* **Material for the task**:
━━━━

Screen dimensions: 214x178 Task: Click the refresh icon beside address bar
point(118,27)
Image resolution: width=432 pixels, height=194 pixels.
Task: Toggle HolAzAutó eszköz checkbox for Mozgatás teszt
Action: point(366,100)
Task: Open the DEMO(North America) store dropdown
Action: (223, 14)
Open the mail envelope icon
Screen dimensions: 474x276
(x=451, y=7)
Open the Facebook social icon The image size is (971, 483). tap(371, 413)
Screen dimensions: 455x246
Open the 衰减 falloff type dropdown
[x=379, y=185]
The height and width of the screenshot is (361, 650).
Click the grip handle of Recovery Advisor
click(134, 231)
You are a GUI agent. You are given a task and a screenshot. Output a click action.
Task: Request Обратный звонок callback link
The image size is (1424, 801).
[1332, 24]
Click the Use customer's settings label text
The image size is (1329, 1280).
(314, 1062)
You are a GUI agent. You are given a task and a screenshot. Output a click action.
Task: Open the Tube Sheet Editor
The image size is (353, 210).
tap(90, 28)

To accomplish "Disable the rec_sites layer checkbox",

━━━━

* **Aim**:
Reproduce all of the records above, line for line and without any changes.

* **Result**:
Screen dimensions: 214x178 Task: Click the refresh icon beside address bar
point(118,27)
Image resolution: width=432 pixels, height=194 pixels.
Task: Toggle HolAzAutó eszköz checkbox for Mozgatás teszt
Action: point(366,100)
Task: Open the DEMO(North America) store dropdown
Action: (223, 14)
Open the mail envelope icon
Screen dimensions: 474x276
(x=451, y=7)
Open the Facebook social icon The image size is (971, 483). tap(371, 413)
Screen dimensions: 455x246
Open the 衰减 falloff type dropdown
[x=379, y=185]
The height and width of the screenshot is (361, 650).
Click the grip handle of Recovery Advisor
click(134, 231)
You are a GUI agent. You are given a task and a screenshot. Output a click action.
Task: Request Обратный звонок callback link
The image size is (1424, 801).
[1332, 24]
Click the Use customer's settings label text
The image size is (1329, 1280).
(314, 1062)
You are a GUI agent. You are given a task and a screenshot. Output a click action.
Task: Open the Tube Sheet Editor
The image size is (353, 210).
tap(90, 28)

To accomplish "Disable the rec_sites layer checkbox",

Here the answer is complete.